■ Given records:
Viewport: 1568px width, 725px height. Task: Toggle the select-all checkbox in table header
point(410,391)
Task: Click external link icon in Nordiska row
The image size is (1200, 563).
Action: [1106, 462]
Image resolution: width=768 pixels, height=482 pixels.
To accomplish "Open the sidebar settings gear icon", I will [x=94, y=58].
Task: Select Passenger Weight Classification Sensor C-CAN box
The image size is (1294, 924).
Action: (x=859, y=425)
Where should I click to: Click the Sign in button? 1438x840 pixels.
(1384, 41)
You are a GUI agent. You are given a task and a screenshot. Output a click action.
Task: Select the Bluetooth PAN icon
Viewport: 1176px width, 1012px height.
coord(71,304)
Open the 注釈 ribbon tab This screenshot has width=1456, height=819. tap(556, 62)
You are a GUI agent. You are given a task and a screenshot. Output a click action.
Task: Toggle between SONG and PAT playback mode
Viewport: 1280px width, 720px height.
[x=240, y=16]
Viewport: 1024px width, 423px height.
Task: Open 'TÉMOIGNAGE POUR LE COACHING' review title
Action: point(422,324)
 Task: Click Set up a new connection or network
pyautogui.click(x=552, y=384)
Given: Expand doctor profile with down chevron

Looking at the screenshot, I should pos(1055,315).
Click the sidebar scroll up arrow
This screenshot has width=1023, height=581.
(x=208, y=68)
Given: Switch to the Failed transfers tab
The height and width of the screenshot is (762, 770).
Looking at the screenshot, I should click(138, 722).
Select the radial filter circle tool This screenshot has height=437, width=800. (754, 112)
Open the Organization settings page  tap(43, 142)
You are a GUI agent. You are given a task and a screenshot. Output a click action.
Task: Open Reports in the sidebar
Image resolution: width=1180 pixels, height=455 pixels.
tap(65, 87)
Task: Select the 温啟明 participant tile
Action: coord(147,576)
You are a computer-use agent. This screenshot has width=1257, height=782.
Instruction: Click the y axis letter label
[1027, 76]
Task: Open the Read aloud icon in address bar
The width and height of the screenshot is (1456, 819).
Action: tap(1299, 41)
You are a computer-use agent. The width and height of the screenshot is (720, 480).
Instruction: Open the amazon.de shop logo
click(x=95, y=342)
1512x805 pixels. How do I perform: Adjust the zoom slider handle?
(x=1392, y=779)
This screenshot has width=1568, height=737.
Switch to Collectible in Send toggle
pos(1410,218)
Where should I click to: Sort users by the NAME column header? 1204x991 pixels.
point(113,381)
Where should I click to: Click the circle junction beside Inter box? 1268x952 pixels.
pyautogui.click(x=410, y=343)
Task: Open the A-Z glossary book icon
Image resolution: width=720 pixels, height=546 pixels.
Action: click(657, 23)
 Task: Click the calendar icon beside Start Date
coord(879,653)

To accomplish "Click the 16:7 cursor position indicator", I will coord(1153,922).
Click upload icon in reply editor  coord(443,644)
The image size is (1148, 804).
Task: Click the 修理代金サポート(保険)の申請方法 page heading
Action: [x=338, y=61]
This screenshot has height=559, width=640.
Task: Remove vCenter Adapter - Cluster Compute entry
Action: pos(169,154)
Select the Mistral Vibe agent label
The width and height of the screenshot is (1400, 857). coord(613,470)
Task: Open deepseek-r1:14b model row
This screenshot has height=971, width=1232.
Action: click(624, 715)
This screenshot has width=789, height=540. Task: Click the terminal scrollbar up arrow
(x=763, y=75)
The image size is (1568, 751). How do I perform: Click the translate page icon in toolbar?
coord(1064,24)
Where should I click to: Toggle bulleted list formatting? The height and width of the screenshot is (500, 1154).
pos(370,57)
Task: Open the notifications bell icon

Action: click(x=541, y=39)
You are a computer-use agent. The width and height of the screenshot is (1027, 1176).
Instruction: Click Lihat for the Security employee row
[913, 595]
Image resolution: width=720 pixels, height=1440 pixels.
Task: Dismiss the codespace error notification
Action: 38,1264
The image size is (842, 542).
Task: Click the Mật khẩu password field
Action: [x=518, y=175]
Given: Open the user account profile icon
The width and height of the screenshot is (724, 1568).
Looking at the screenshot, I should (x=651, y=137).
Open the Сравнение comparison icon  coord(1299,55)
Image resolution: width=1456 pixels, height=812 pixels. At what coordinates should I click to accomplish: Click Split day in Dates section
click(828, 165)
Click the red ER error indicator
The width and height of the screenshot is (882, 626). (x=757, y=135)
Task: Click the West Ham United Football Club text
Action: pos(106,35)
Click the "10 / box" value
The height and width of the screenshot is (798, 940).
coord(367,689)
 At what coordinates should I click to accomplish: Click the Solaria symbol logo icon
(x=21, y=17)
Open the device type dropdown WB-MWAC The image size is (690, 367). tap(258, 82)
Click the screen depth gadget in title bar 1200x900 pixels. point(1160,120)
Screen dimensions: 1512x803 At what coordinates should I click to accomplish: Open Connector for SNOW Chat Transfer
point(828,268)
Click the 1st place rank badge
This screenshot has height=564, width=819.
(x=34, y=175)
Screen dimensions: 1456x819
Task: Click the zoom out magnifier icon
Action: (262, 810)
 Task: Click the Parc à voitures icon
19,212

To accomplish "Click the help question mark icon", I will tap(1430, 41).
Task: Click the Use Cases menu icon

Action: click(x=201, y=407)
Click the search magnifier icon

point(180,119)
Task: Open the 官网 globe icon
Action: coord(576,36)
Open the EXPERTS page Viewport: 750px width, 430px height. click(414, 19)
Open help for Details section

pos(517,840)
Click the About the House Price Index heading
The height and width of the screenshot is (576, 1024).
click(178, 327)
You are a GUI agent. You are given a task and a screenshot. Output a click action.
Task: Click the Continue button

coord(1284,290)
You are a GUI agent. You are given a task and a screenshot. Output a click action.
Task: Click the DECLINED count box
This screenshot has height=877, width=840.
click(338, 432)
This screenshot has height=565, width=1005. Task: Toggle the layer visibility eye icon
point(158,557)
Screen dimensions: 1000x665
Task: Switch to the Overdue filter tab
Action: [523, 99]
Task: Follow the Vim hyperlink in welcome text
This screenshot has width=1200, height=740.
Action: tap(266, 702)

■ What to produce:
Recast the rows between the line containing "will tap(1430, 41)." and the line containing "Action: coord(576,36)", inclusive, as a JSON list of strings with one string per line and blank lines omitted.

■ Worked answer:
[
  "To accomplish \"Click the help question mark icon\", I will tap(1430, 41).",
  "Task: Click the Use Cases menu icon",
  "Action: click(x=201, y=407)",
  "Click the search magnifier icon",
  "point(180,119)",
  "Task: Open the 官网 globe icon",
  "Action: coord(576,36)"
]